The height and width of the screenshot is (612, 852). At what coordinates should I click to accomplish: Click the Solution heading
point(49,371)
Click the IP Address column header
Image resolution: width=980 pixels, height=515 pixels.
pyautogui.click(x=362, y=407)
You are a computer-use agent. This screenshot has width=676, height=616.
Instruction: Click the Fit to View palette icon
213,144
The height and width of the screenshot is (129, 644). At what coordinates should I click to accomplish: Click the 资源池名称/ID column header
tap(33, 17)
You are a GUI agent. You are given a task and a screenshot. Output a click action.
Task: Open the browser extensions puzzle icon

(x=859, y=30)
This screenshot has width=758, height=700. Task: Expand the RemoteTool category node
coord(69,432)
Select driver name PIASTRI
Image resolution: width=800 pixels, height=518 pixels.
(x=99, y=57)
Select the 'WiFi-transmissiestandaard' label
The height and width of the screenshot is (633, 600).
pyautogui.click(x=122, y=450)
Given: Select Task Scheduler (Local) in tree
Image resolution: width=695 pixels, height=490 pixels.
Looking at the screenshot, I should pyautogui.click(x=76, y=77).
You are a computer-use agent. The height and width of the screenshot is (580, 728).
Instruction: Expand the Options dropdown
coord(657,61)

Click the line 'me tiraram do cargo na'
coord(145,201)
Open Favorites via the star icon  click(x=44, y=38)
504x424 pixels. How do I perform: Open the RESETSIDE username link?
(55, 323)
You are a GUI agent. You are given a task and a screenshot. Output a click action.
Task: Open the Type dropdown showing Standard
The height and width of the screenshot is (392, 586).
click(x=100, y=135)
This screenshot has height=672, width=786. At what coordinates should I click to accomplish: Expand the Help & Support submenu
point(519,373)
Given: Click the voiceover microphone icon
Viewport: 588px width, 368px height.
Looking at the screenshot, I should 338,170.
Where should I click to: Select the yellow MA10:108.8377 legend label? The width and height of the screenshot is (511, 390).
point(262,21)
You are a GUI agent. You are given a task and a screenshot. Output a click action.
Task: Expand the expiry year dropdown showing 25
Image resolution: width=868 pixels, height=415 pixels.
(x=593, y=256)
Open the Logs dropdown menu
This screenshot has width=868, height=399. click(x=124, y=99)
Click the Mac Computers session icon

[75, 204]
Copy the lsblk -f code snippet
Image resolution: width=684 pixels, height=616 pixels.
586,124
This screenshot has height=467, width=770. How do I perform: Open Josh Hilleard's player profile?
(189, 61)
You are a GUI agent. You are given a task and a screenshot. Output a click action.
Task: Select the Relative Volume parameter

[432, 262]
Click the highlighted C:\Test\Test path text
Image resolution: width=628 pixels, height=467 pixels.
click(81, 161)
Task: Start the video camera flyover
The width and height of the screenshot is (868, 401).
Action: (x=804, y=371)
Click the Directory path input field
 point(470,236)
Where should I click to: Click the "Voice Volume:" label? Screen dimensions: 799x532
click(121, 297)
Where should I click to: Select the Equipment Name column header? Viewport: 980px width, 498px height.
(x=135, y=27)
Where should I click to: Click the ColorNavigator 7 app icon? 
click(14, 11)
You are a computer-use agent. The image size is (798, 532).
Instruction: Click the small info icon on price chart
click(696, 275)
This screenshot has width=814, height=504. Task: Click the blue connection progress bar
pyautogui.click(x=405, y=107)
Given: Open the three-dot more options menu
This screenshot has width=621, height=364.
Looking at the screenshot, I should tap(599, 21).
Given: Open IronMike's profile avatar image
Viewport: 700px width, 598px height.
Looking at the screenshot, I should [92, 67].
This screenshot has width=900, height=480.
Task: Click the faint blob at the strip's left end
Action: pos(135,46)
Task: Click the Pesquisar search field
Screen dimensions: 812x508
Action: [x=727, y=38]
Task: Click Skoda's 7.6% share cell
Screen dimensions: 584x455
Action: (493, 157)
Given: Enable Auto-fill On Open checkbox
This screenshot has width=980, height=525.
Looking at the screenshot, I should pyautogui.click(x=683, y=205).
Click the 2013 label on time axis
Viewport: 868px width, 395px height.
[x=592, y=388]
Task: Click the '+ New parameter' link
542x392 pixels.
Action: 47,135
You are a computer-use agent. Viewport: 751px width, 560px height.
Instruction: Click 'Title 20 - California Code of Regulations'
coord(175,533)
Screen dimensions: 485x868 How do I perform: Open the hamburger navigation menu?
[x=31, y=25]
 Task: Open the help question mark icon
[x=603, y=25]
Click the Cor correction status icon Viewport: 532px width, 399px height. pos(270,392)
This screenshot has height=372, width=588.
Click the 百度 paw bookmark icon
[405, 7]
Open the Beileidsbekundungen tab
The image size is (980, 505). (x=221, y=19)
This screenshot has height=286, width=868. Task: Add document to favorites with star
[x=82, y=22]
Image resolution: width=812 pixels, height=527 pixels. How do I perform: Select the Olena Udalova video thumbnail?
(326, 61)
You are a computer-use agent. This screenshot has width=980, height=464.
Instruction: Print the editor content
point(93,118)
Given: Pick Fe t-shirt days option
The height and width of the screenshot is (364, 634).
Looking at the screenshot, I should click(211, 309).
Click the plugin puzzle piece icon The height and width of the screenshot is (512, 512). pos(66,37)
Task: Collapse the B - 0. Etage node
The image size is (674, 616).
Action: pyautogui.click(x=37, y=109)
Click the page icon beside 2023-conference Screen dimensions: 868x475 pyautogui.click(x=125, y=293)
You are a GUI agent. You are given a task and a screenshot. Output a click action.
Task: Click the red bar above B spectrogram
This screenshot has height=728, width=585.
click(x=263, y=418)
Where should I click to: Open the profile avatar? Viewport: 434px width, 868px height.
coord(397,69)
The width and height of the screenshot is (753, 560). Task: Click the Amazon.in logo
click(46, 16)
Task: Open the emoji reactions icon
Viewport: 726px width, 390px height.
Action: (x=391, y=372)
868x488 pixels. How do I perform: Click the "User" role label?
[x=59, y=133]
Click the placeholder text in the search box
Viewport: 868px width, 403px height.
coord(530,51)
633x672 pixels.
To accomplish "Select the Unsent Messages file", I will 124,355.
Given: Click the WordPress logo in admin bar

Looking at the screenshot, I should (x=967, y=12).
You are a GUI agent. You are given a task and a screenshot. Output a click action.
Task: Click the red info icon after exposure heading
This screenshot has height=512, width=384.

● ● ● ●

#### [Work item]
Would you restate the entries word for word, omitting none?

#### [Reply]
The height and width of the screenshot is (612, 852). At what coordinates should I click to accomplish: Click the Solution heading
point(49,371)
Click the IP Address column header
Image resolution: width=980 pixels, height=515 pixels.
pyautogui.click(x=362, y=407)
You are a computer-use agent. This screenshot has width=676, height=616.
Instruction: Click the Fit to View palette icon
213,144
The height and width of the screenshot is (129, 644). At what coordinates should I click to accomplish: Click the 资源池名称/ID column header
tap(33, 17)
You are a GUI agent. You are given a task and a screenshot. Output a click action.
Task: Open the browser extensions puzzle icon

(x=859, y=30)
This screenshot has width=758, height=700. Task: Expand the RemoteTool category node
coord(69,432)
Select driver name PIASTRI
Image resolution: width=800 pixels, height=518 pixels.
(x=99, y=57)
Select the 'WiFi-transmissiestandaard' label
The height and width of the screenshot is (633, 600).
pyautogui.click(x=122, y=450)
Given: Select Task Scheduler (Local) in tree
Image resolution: width=695 pixels, height=490 pixels.
Looking at the screenshot, I should pyautogui.click(x=76, y=77).
You are a computer-use agent. The height and width of the screenshot is (580, 728).
Instruction: Expand the Options dropdown
coord(657,61)

Click the line 'me tiraram do cargo na'
coord(145,201)
Open Favorites via the star icon  click(x=44, y=38)
504x424 pixels. How do I perform: Open the RESETSIDE username link?
(55, 323)
You are a GUI agent. You are given a task and a screenshot. Output a click action.
Task: Open the Type dropdown showing Standard
The height and width of the screenshot is (392, 586).
click(x=100, y=135)
This screenshot has height=672, width=786. At what coordinates should I click to accomplish: Expand the Help & Support submenu
point(519,373)
Given: Click the voiceover microphone icon
Viewport: 588px width, 368px height.
Looking at the screenshot, I should 338,170.
Where should I click to: Select the yellow MA10:108.8377 legend label? The width and height of the screenshot is (511, 390).
point(262,21)
You are a GUI agent. You are given a task and a screenshot. Output a click action.
Task: Expand the expiry year dropdown showing 25
Image resolution: width=868 pixels, height=415 pixels.
(x=593, y=256)
Open the Logs dropdown menu
This screenshot has width=868, height=399. click(x=124, y=99)
Click the Mac Computers session icon

[75, 204]
Copy the lsblk -f code snippet
Image resolution: width=684 pixels, height=616 pixels.
586,124
This screenshot has height=467, width=770. How do I perform: Open Josh Hilleard's player profile?
(189, 61)
You are a GUI agent. You are given a task and a screenshot. Output a click action.
Task: Select the Relative Volume parameter

[432, 262]
Click the highlighted C:\Test\Test path text
Image resolution: width=628 pixels, height=467 pixels.
click(81, 161)
Task: Start the video camera flyover
The width and height of the screenshot is (868, 401).
Action: (x=804, y=371)
Click the Directory path input field
 point(470,236)
Where should I click to: Click the "Voice Volume:" label? Screen dimensions: 799x532
click(121, 297)
Where should I click to: Select the Equipment Name column header? Viewport: 980px width, 498px height.
(x=135, y=27)
Where should I click to: Click the ColorNavigator 7 app icon? 
click(14, 11)
You are a computer-use agent. The image size is (798, 532).
Instruction: Click the small info icon on price chart
click(696, 275)
This screenshot has width=814, height=504. Task: Click the blue connection progress bar
pyautogui.click(x=405, y=107)
Given: Open the three-dot more options menu
This screenshot has width=621, height=364.
Looking at the screenshot, I should tap(599, 21).
Given: Open IronMike's profile avatar image
Viewport: 700px width, 598px height.
Looking at the screenshot, I should [92, 67].
This screenshot has width=900, height=480.
Task: Click the faint blob at the strip's left end
Action: pos(135,46)
Task: Click the Pesquisar search field
Screen dimensions: 812x508
Action: [x=727, y=38]
Task: Click Skoda's 7.6% share cell
Screen dimensions: 584x455
Action: (493, 157)
Given: Enable Auto-fill On Open checkbox
This screenshot has width=980, height=525.
Looking at the screenshot, I should pyautogui.click(x=683, y=205).
Click the 2013 label on time axis
Viewport: 868px width, 395px height.
[x=592, y=388]
Task: Click the '+ New parameter' link
542x392 pixels.
Action: 47,135
You are a computer-use agent. Viewport: 751px width, 560px height.
Instruction: Click 'Title 20 - California Code of Regulations'
coord(175,533)
Screen dimensions: 485x868 How do I perform: Open the hamburger navigation menu?
[x=31, y=25]
 Task: Open the help question mark icon
[x=603, y=25]
Click the Cor correction status icon Viewport: 532px width, 399px height. pos(270,392)
This screenshot has height=372, width=588.
Click the 百度 paw bookmark icon
[405, 7]
Open the Beileidsbekundungen tab
The image size is (980, 505). (x=221, y=19)
This screenshot has height=286, width=868. Task: Add document to favorites with star
[x=82, y=22]
Image resolution: width=812 pixels, height=527 pixels. How do I perform: Select the Olena Udalova video thumbnail?
(326, 61)
You are a computer-use agent. This screenshot has width=980, height=464.
Instruction: Print the editor content
point(93,118)
Given: Pick Fe t-shirt days option
The height and width of the screenshot is (364, 634).
Looking at the screenshot, I should click(211, 309).
Click the plugin puzzle piece icon The height and width of the screenshot is (512, 512). pos(66,37)
Task: Collapse the B - 0. Etage node
The image size is (674, 616).
Action: pyautogui.click(x=37, y=109)
Click the page icon beside 2023-conference Screen dimensions: 868x475 pyautogui.click(x=125, y=293)
You are a GUI agent. You are given a task and a screenshot. Output a click action.
Task: Click the red bar above B spectrogram
This screenshot has height=728, width=585.
click(x=263, y=418)
Where should I click to: Open the profile avatar? Viewport: 434px width, 868px height.
coord(397,69)
The width and height of the screenshot is (753, 560). Task: Click the Amazon.in logo
click(46, 16)
Task: Open the emoji reactions icon
Viewport: 726px width, 390px height.
Action: (x=391, y=372)
868x488 pixels. How do I perform: Click the "User" role label?
[x=59, y=133]
Click the placeholder text in the search box
Viewport: 868px width, 403px height.
coord(530,51)
633x672 pixels.
To accomplish "Select the Unsent Messages file", I will 124,355.
Given: Click the WordPress logo in admin bar

Looking at the screenshot, I should (x=967, y=12).
You are a GUI agent. You are given a task and a screenshot. Output a click action.
Task: Click the red info icon after exposure heading
This screenshot has height=512, width=384.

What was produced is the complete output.